Cuando entré a la casa, mi recelo se menguó un poco. Subiendo las escaleras, después de la puerta de metal oxidado y vidrio catedral, estaba la sala, un espacio amplio y mucho más confortable que mi antigua sala de estar de la casa donde antes vivía, cuyas visuales daban hacia el patio de servicio y eran estimulantes del miedo por las noches.  Por primera vez, tenía un comedor principal no integrado a la cocina, si bien, esta última a duras penas permitía la cabida de una persona. Hacia los laterales, un estudio y una salita de estar con salida al balcón. Estas eran las dos habitaciones con mejor visual de toda la casa.

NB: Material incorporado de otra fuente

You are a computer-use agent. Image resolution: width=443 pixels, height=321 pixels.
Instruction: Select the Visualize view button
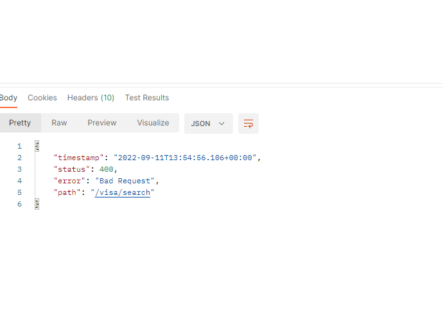(153, 123)
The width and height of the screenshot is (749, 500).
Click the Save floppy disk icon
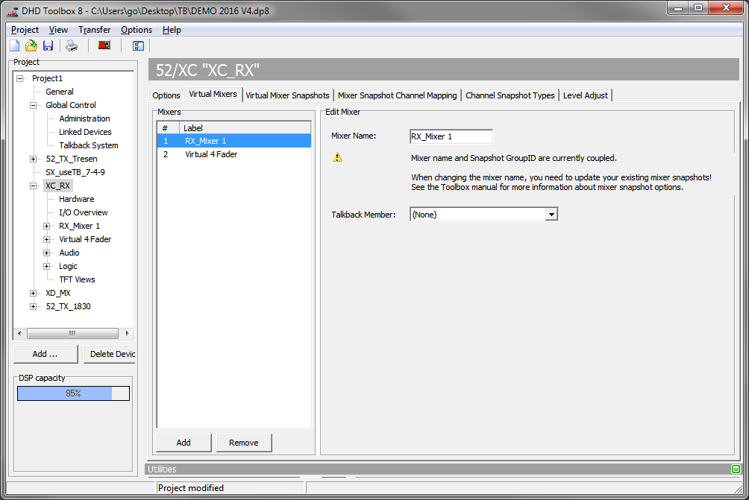pos(48,45)
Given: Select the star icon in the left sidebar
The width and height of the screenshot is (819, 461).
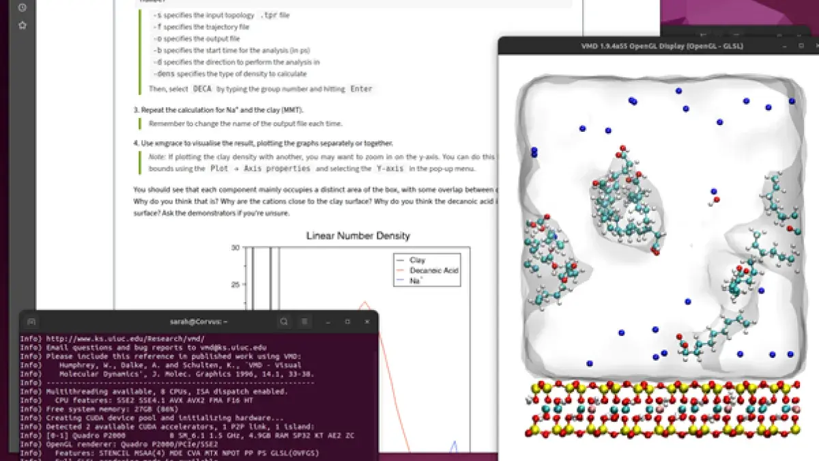Looking at the screenshot, I should [23, 25].
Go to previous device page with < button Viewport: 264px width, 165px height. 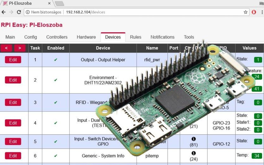point(6,48)
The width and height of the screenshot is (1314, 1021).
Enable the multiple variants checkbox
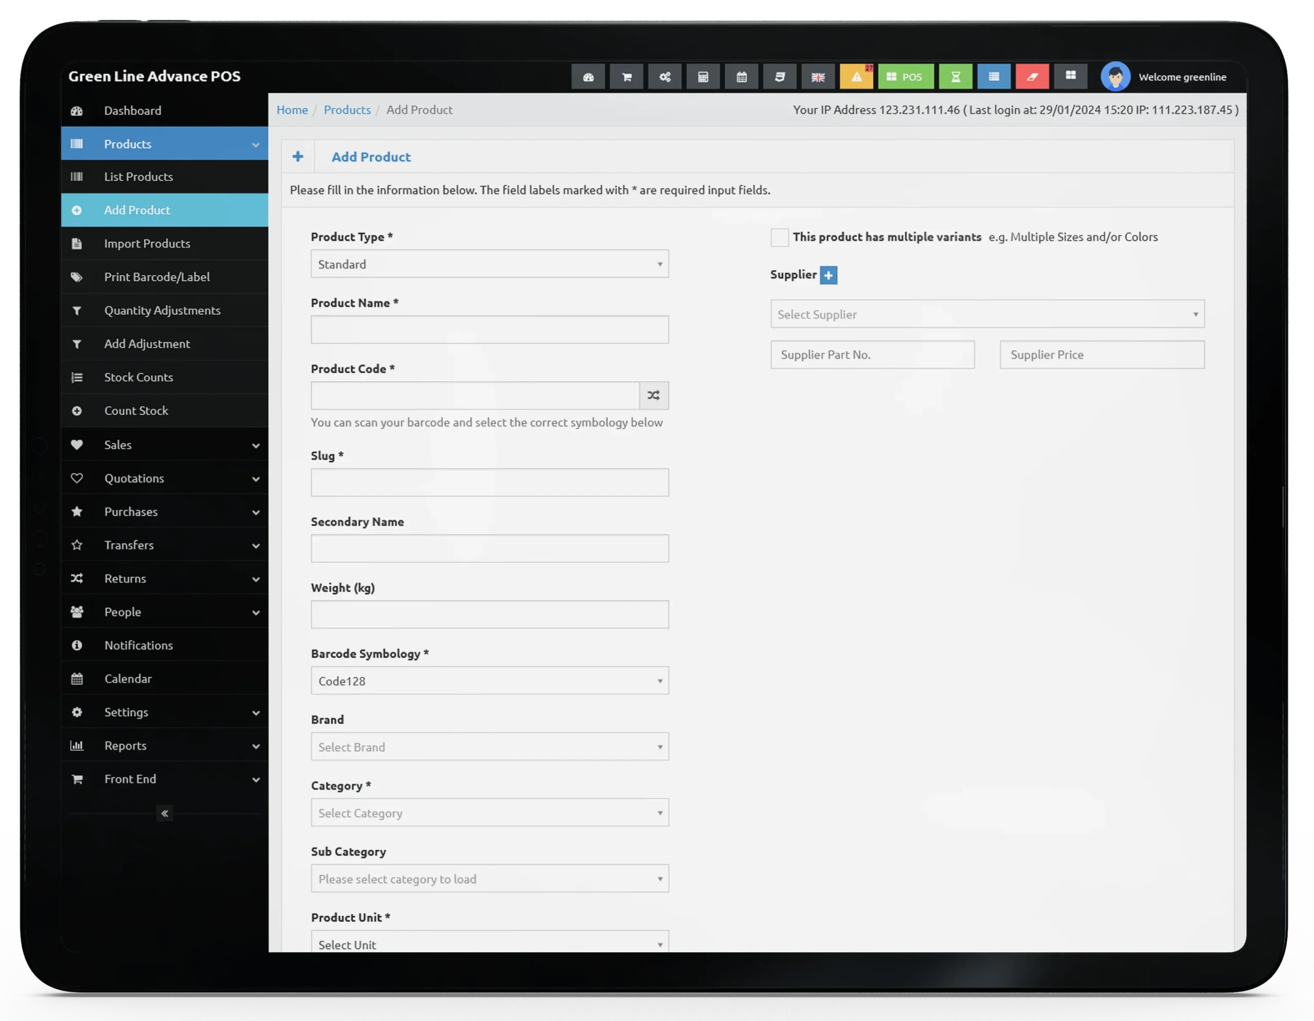point(779,236)
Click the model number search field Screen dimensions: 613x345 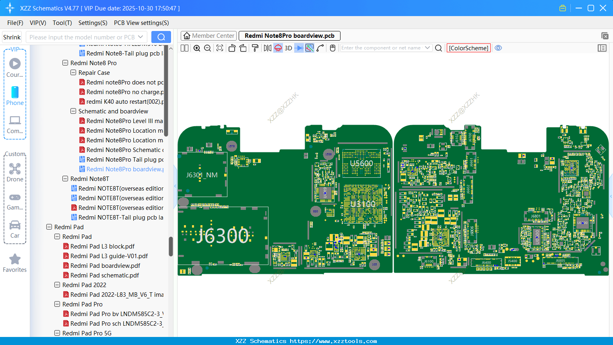click(x=82, y=37)
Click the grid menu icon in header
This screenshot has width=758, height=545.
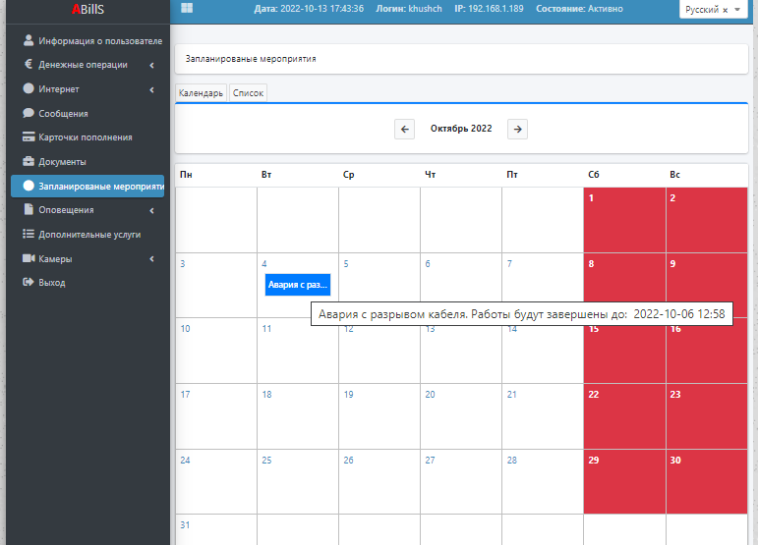tap(187, 9)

En el interior de la vivienda, hacia la zona íntima, dos habitaciones. Era la primera vez que veía mi habitación propia, aunque ya la había elegido de antemano a ojos cerrados. Es por ellos que estaba pintada según las indicaciones de mi soberano capricho: celeste con amarillo, formando, en las dos paredes limpias de vanos, las banderas de Suecia y Ucrania, respectivamente. Mi madre me dijo que está fue la habitación que más tiempo requirió para el pintado. Hacia el otro lado, estaba el dormitorio de mis padres y de mi hermano, que en su calidad de hermano menor, aún debía convivir en cuarto compartido.

Antes de los dormitorios estaba, el único baño de toda la casa, principal inconveniente durante toda mi estancia en la misma. Frente a él, las escaleras hacia la azotea, las cuales delimitaban un nuevo espacio improvisado en su base: la lavandería. Subiendo las mismas, se hallaban dos habitaciones más, la primera fue elegida por la empleada como dormitorio, aunque no se le otorgó satisfacciones a sus caprichos, el color del cuarto se mantuvo como estaba. Al lado de éste, un almacén para las pertenencias del dueño original y las nuestras. Luego también sería el dormitorio de mi felina amiga.